Solving that problem requires building the anchor yourself.

Our team at Veranex Paris developed the landing zone by surgically implanting an annular ring at the aortic annulus under cardiopulmonary bypass, mimicking the calcified anatomy a TAVR device requires to seat correctly, without compromising the integrity of the native leaflet apparatus surrounding the annular ring. It is demanding open-heart surgery, performed on a surviving animal, followed by recovery, imaging, transcatheter valve deployment into the ring, long-term follow-up, and ultimately histopathological evaluation. Every phase of that process, from preoperative CT planning through final pathology, was executed here.

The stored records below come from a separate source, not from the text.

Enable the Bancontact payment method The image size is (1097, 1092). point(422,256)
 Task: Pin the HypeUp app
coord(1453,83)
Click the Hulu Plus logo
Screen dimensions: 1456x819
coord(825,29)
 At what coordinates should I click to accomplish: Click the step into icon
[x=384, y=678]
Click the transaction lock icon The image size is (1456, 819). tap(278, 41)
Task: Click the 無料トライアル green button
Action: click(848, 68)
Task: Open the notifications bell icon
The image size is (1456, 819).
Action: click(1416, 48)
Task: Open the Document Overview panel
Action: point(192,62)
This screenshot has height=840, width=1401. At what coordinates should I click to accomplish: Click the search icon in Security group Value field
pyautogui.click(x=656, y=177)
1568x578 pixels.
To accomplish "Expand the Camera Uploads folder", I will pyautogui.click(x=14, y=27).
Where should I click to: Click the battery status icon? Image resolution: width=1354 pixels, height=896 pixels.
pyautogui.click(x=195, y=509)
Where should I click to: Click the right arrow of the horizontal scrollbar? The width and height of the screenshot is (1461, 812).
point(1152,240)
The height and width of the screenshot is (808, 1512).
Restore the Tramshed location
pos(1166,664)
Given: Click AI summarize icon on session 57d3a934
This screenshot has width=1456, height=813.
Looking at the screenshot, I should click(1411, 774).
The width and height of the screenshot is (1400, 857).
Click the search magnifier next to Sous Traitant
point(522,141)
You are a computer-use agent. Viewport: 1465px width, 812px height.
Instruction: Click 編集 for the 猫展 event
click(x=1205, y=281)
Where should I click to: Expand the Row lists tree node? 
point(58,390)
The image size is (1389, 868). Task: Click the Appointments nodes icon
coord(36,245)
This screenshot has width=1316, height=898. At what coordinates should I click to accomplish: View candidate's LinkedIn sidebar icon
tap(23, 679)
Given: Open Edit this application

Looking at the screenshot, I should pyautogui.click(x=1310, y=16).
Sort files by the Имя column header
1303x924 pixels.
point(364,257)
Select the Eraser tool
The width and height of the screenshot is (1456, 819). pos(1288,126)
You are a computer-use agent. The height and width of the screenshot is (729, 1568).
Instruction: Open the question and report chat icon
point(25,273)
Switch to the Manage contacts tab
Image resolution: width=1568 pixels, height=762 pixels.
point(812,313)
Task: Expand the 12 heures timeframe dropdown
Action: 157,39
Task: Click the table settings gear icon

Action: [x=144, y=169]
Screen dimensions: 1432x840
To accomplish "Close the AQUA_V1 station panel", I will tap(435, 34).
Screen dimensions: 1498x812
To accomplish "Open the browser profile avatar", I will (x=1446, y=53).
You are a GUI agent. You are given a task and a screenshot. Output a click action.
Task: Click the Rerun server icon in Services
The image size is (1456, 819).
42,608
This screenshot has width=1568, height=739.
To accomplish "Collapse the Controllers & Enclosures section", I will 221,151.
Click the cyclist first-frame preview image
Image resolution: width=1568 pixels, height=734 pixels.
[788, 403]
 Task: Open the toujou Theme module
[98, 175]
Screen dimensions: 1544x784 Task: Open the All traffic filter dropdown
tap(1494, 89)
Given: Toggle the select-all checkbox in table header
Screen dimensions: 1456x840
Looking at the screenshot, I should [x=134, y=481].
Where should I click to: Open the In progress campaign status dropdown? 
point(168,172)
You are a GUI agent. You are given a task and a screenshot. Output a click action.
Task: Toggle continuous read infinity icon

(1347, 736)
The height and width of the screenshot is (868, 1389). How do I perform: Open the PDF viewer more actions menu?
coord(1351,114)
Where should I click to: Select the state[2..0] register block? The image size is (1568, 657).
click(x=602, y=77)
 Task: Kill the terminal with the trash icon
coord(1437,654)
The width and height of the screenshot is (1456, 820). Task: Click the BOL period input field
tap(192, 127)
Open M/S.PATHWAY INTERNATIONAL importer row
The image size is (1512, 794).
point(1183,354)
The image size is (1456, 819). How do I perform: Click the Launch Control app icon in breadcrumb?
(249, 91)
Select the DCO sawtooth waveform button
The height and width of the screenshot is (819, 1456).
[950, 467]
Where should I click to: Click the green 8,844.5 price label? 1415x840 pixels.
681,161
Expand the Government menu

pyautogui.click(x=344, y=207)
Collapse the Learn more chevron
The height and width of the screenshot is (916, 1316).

There are, at most, three to five preclinical labs in the world with the surgical capability, interventional expertise, and integrated pathology to do this end to end. For the complete model as described, probably fewer.

We are proud of our contribution to this work and grateful to Foldax and the publishers for the acknowledgment. We are prouder still of what the results represent: the first credible preclinical evidence that a transcatheter aortic valve with non-degenerative, non-calcifying polymeric leaflets can perform opening the door for the patient in their forties who today faces an impossible choice between a mechanical valve that demands lifelong anticoagulation and a bioprosthetic that may not outlast them.

Image of the first TAVR procedure at Veranex (then IMMR) with Alain Cribier (right), Nicolas Borenstein (left) and colleagues. This pioneering work paved the way for a revolution in endovascular structural heart disease treatment.

To the Foldax Team

Congratulations. What you have built and proven, first in the mitral position in human patients, now in the aortic position in this preclinical publication, is genuinely exciting. The leaflets showed almost nothing growing on them. No meaningful calcification at the commissures. No structural degeneration of the kind that limits today's bioprosthetics. We are very hopeful. We cannot wait to see this technology come to fruition in a larger human cohort.

You have earned this publication. We were glad to be part of the work that made it possible.

If You Are Working on the Leaflets, Keep Going

If you are working on polymeric valve leaflet technology; on the chemistry and physical properties of the material itself, on hemocompatibility and resistance to calcification, on the coaptation geometry that determines whether flow through the valve is laminar or turbulent, on the structural engineering that keeps leaflets supple under millions of cycles of dynamic cardiac loading, there is room here. The unmet clinical need is real and it is large. Every approach that makes these leaflets more durable, more physiological, more laminar in their flow characteristics, is worth pursuing.

There is no single magic sauce. We have worked with many groups over many years, tested many approaches in accelerated animal models, and seen the full range, from leaflets that failed early to results like these. The difference is always in the specificity and rigor of the science. We know how to test it. We know how to tell the difference.

Building Toward Real-Time Hemodynamic Proof

One of the most exciting frontiers in this work (and something our Paris team is actively developing) is 4D flow MRI validation of valve hemodynamics in large animal models. The ability to visualize and quantify blood flow through a valve in three dimensions, across the full cardiac cycle, without waiting months for histopathology, means we can tell you not just whether the device survived, but how it performs in a living, beating system. Whether the flow is laminar or turbulent. Whether the design is working the way the engineering predicted.

That capability is coming. And for the developers working on the next generation of synthetic or bioprosthetic valves, the ones asking whether their leaflet design, their material choice, their coaptation geometry is truly optimized, it will matter enormously.

The story of the polymeric heart valve is not finished. If anything, it is accelerating.

About the author: Nicolas Borenstein, DVM, PhD, is Co-President of Preclinical Contract Research Services at Veranex. He has led cardiovascular preclinical research at the Paris facility for more than 25 years and is a widely published author and peer-reviewed journal contributor in surgical and transcatheter preclinical science.